When astronomers look at the orbital speeds of stars in galaxies (using the Doppler Shift), those speeds imply there is far more gravity and so far more mass in those galaxies than can be accounted for by ordinary matter.

The best measurements show that there is about 5 to 6 times as much dark matter as ordinary matter. The actual amount of dark matter in each galaxy varies.
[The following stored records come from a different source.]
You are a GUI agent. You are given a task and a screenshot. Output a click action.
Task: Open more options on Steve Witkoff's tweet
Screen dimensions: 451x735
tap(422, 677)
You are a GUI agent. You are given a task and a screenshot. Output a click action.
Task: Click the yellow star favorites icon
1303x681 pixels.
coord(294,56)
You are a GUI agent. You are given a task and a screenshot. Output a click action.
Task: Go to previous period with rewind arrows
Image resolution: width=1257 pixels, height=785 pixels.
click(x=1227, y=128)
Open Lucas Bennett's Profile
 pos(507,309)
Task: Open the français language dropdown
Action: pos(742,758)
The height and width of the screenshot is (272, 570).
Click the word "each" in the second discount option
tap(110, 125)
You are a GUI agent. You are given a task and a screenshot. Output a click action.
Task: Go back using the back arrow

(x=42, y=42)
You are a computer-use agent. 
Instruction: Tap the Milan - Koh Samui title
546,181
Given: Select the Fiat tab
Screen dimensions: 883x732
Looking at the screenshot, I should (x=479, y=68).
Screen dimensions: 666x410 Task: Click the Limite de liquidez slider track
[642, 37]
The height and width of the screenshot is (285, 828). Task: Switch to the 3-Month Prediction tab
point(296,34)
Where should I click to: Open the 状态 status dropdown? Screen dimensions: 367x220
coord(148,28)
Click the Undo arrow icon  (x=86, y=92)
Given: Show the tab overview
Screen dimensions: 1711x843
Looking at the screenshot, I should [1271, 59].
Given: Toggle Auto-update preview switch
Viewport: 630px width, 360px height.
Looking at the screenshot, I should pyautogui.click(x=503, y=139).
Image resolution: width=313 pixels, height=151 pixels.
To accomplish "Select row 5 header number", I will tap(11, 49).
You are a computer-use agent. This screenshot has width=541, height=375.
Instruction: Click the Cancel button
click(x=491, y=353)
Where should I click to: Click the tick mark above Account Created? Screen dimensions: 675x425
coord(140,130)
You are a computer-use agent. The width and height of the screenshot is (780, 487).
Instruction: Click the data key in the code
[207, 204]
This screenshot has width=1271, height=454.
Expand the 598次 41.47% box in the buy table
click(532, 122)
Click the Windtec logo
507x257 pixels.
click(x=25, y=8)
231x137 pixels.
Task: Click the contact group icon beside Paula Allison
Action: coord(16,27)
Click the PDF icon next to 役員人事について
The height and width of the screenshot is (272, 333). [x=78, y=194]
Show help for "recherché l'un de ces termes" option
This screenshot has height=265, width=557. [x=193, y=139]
One galaxy, called Dragonfly 44, is about 99.9% dark matter.

Astronomers can also measure how much mass is in a region by using 'gravitational lensing'. Gravity bends light, and so through careful analysis, astronomers can calculate how much gravity and so how much mass is in a particular region.

One of the critical observations using gravitational lensing is of a group of galaxies called the Bullet Cluster.

In the Bullet Cluster, the collision of galaxies has caused the self interacting gas to move differently than the barely interacting stars. (Stars have such a low number density, that they almost never crash into each other, or even get very close when their galaxies collide.) There is a region of space within this cluster where the gravitational lensing shows there is mass, but there is no ordinary matter to account for it.

Now to the part of your question where you ask about the definition of matter. Dark Matter has mass, otherwise it would move at the speed of light and not stick around in a galaxy. Ordinary matter takes up space because of the electromagnetic interactions and Pauli Exclusion. Dark matter is not expected to have electromagnetic interactions with ordinary matter and since dark matter isn't made of ordinary electrons Pauli Exclusion wouldn't apply.

There are some hints that dark matter should be self interacting. That even though it only interacts gravitationally with ordinary matter, it might have an exclusive interaction with itself.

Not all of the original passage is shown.